Work required →
Copy out the theater review of Model Organisms below word for word, in full.

Extract to read →
────────────────
In an hour-long performance Chelsea Newton-Mountney performs Michelle Donkin’s dystopian Model Organisms at Sweet Dukebox directed by Andrew Allen (last year’s Year Without Summer) who also lights this barebones stage.

 

Review

This piece enticingly swims into focus. Chelsea Newton-Mountney performs Michelle Donkin’s dystopian Model Organisms at Sweet Dukebox directed by Andrew Allen (last year’s Year Without Summer) who also lights this barebones stage.

 

Donkin’s dystopian vision is adroitly structured, beginning with a young woman in a cell, an ex-journalist who’s in isolation for humanity’s good; there are others like her. It emerges she’s a ‘low-level political journalist’ who attended a marriage with her partner and daughter when a chemical assault a kind of instant plague felled many perhaps worldwide. We sashay back and forth over her narrative, anchoring back to where Dr Jones tells she she can save humanity though her body being analysed; she must not be allowed to leave. She recounts her gutting experiences, deaths of partner and child, as she shrewdly elects to stay in the city, away from all. When seized by men and forced to live in a supermarket as sex slave – women who try escaping are shot – she eventually finds everyone starts fitting and spurting blood. It’s like Camus’ La Peste, a genuine plague.

 

Heading for isolation she joins another commune, reluctantly, then finds the head of it has similar attitudes. The central horror revolves around a girl recalling her daughter. As everyone lies fitting she escapes, then the Highs find her just as she recognizes something. These, the white-suited establishment of military and high-level politcos and surviving Royals, have staged a coup. The Norms like her are merely prey, cattle to be used. but she’s special.
────────────────
Raw records →
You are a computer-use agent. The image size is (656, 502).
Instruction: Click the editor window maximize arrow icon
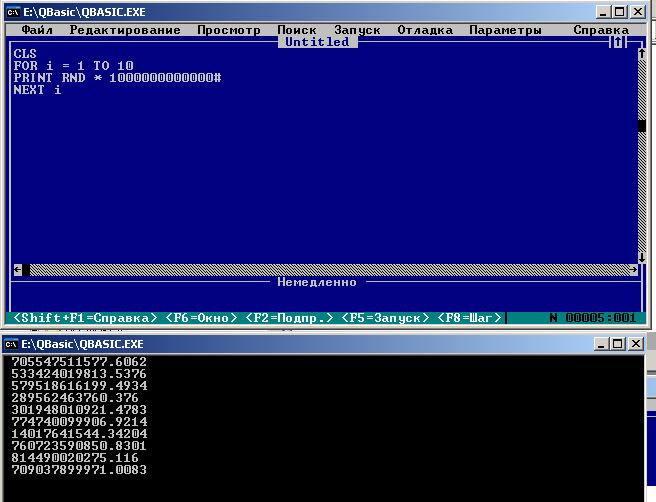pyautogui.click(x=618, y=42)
────────────────
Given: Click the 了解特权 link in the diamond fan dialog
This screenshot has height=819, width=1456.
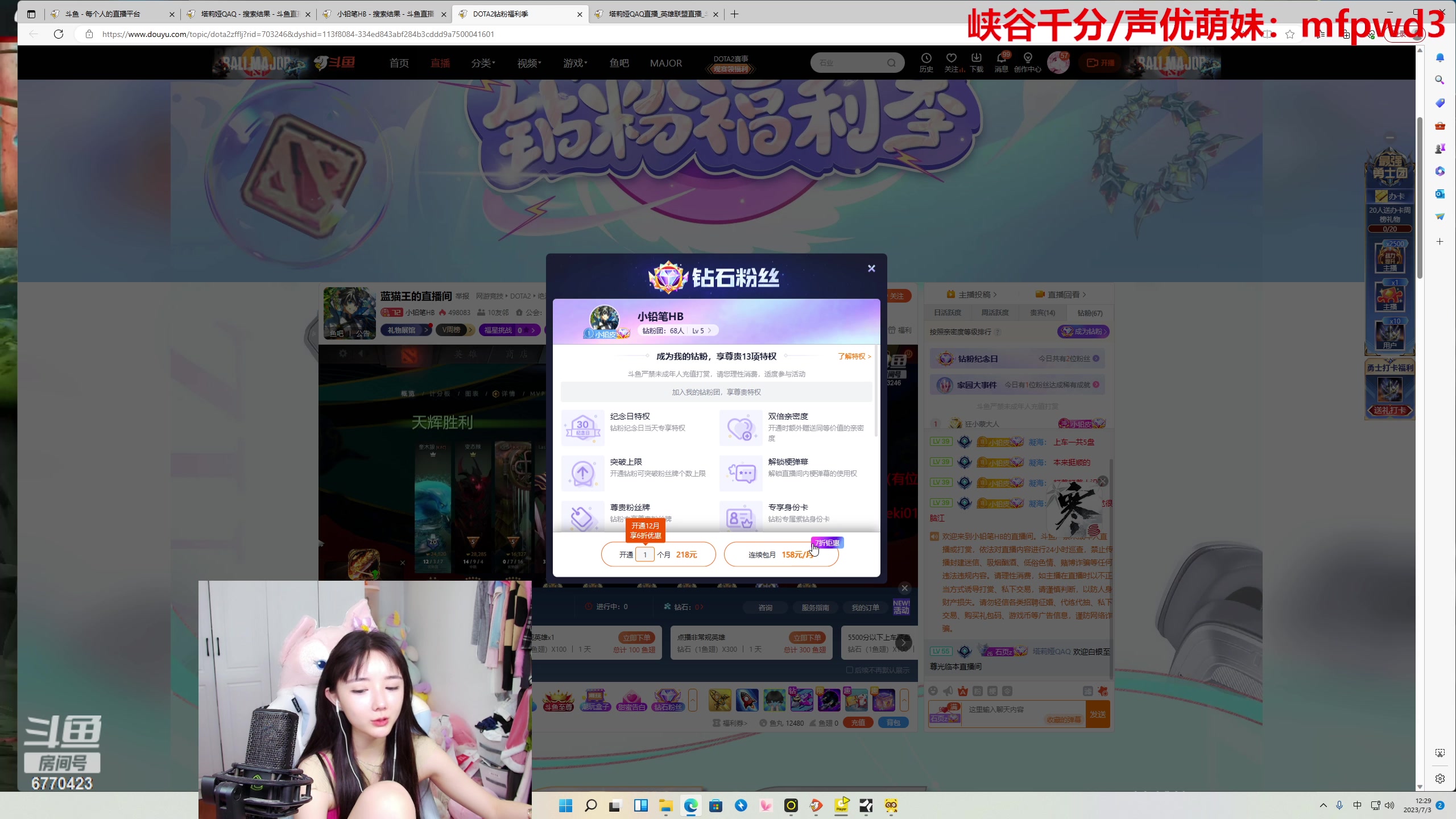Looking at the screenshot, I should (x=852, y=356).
────────────────
Result for this exercise →
In an hour-long performance Chelsea Newton-Mountney performs Michelle Donkin’s dystopian Model Organisms at Sweet Dukebox directed by Andrew Allen (last year’s Year Without Summer) who also lights this barebones stage.

 

Review

This piece enticingly swims into focus. Chelsea Newton-Mountney performs Michelle Donkin’s dystopian Model Organisms at Sweet Dukebox directed by Andrew Allen (last year’s Year Without Summer) who also lights this barebones stage.

 

Donkin’s dystopian vision is adroitly structured, beginning with a young woman in a cell, an ex-journalist who’s in isolation for humanity’s good; there are others like her. It emerges she’s a ‘low-level political journalist’ who attended a marriage with her partner and daughter when a chemical assault a kind of instant plague felled many perhaps worldwide. We sashay back and forth over her narrative, anchoring back to where Dr Jones tells she she can save humanity though her body being analysed; she must not be allowed to leave. She recounts her gutting experiences, deaths of partner and child, as she shrewdly elects to stay in the city, away from all. When seized by men and forced to live in a supermarket as sex slave – women who try escaping are shot – she eventually finds everyone starts fitting and spurting blood. It’s like Camus’ La Peste, a genuine plague.

 

Heading for isolation she joins another commune, reluctantly, then finds the head of it has similar attitudes. The central horror revolves around a girl recalling her daughter. As everyone lies fitting she escapes, then the Highs find her just as she recognizes something. These, the white-suited establishment of military and high-level politcos and surviving Royals, have staged a coup. The Norms like her are merely prey, cattle to be used. but she’s special.